We provide outpatient, and mainly psychological services via Talking Therapies for anxiety, trauma, phobias, and we would work with adult patients with BDD problems as part of their overall mental health presentation.
Our Trust would not be the referral pathway for BDD as the presenting condition for adults, as we do not provide any dedicated BDD services for adults to which this information would apply, and your request for information in respect of this, is not applicable to our Trust
The population for which we may receive referrals for BDD are children and young people (CYP) aged under 18 years of age at the point of referral. Any case notes of patients’ secondary conditions triggered by BDD would be recorded as free text notes within the electronic patient records, and are not in an electronically retrievable format, i.e., there is no automated mechanism for the extraction/collation of the required data.
Our staff use a range of recommended screening questions and measures for CYP, including the Body Dysmorphic Disorder Questionnaire (BDDQ), the Appearance Anxiety Inventory (AAI), the Body Image Questionnaire (BIQ) and the Yale-Brown Obsessive Compulsive Scale Adolescents for BDD (YBOCS-A BDD).
If the young person turns 18 years of age whilst being seen within a CYP service, they may continue to be seen whilst supported to discharge and transition to the appropriate adult services outside of our organisation. Such CYP would complete the same child outcome measures described previously to ensure there is a matched pair of outcomes prior to their discharge to monitor their progress.

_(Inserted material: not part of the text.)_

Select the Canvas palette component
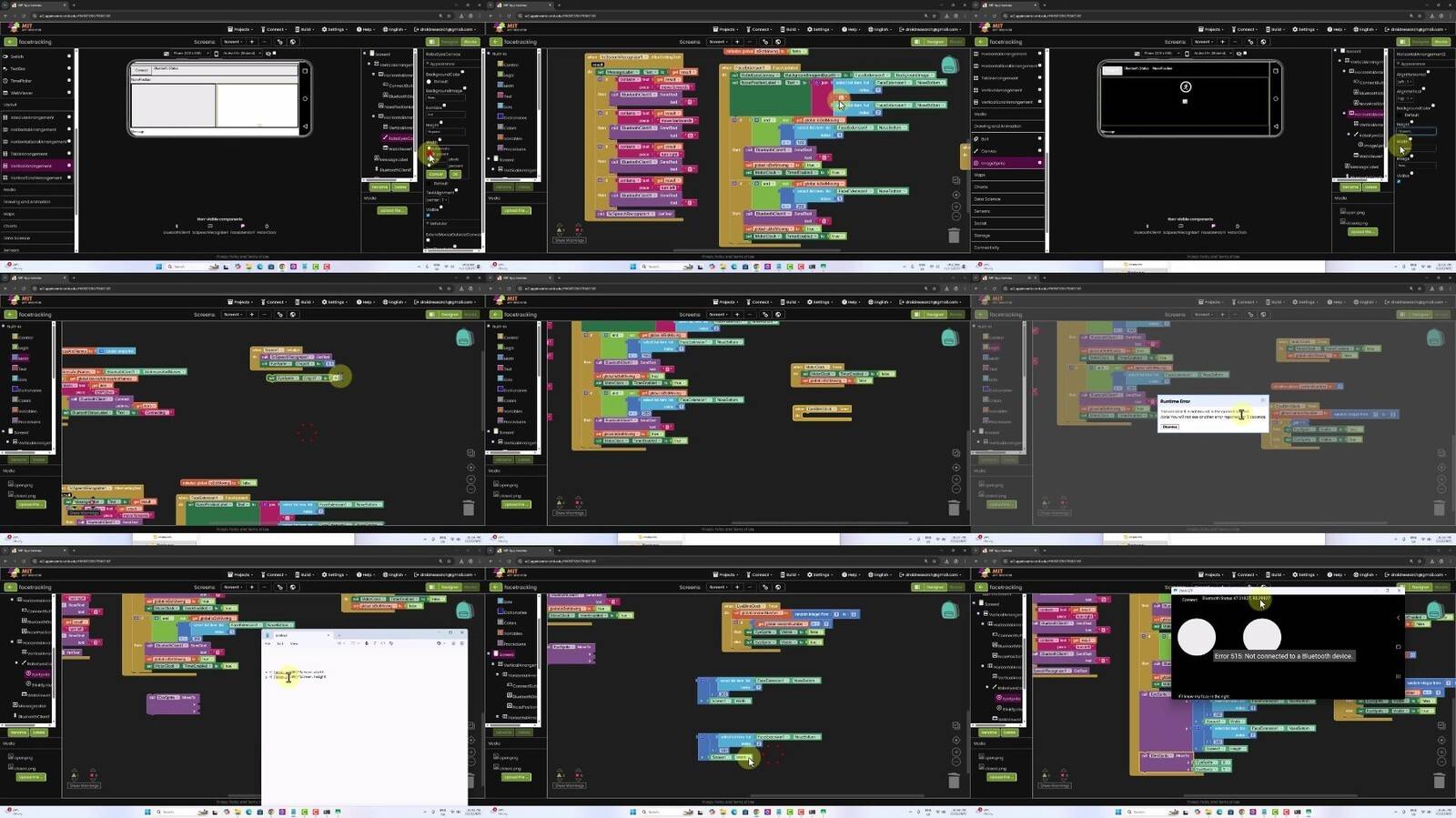This screenshot has height=818, width=1456. [1007, 151]
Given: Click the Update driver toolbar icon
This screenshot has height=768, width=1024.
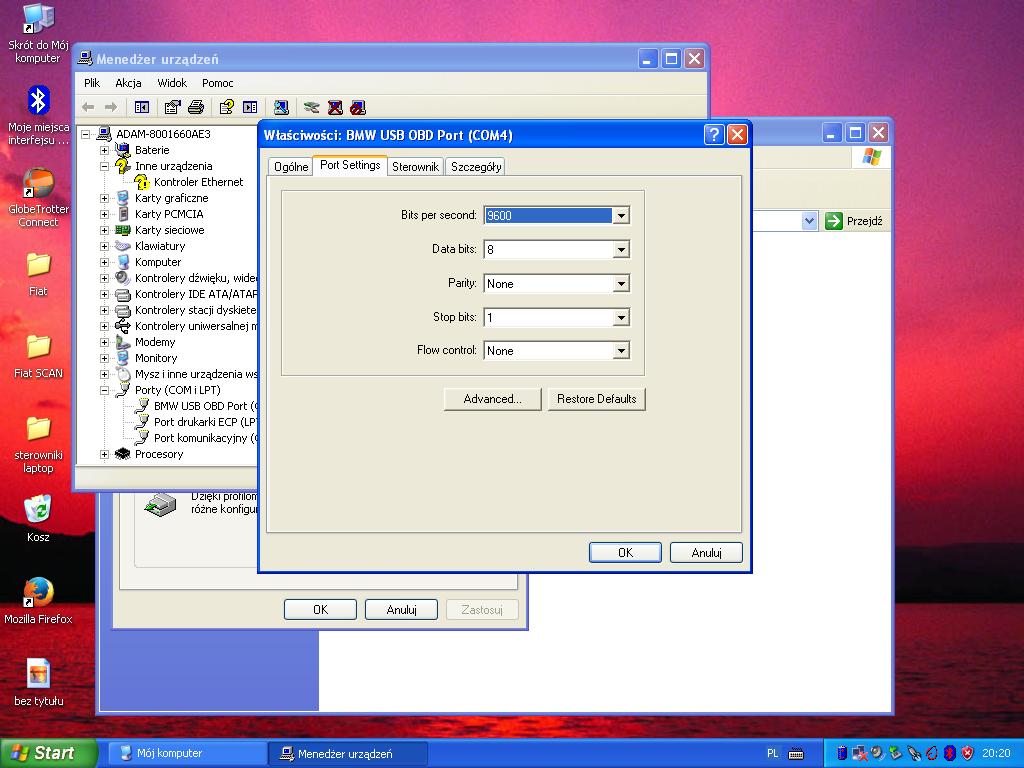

Further to your request to carry out a survey of the CBT therapists in our service, such staff only work within our CYP service. As such, bearing in mind that we do not offer a BDD service for adults, we asked those CBT therapists working with CYP “How much of a priority do you think is training in BDD compared to other problems in your service?”, who provided the following ratings:
- – Not a priority – 0
- – Low priority – 2
- – Medium priority – 3
- – High priority – 0
- – Essential – 3
Of the eight staff surveyed, all responded.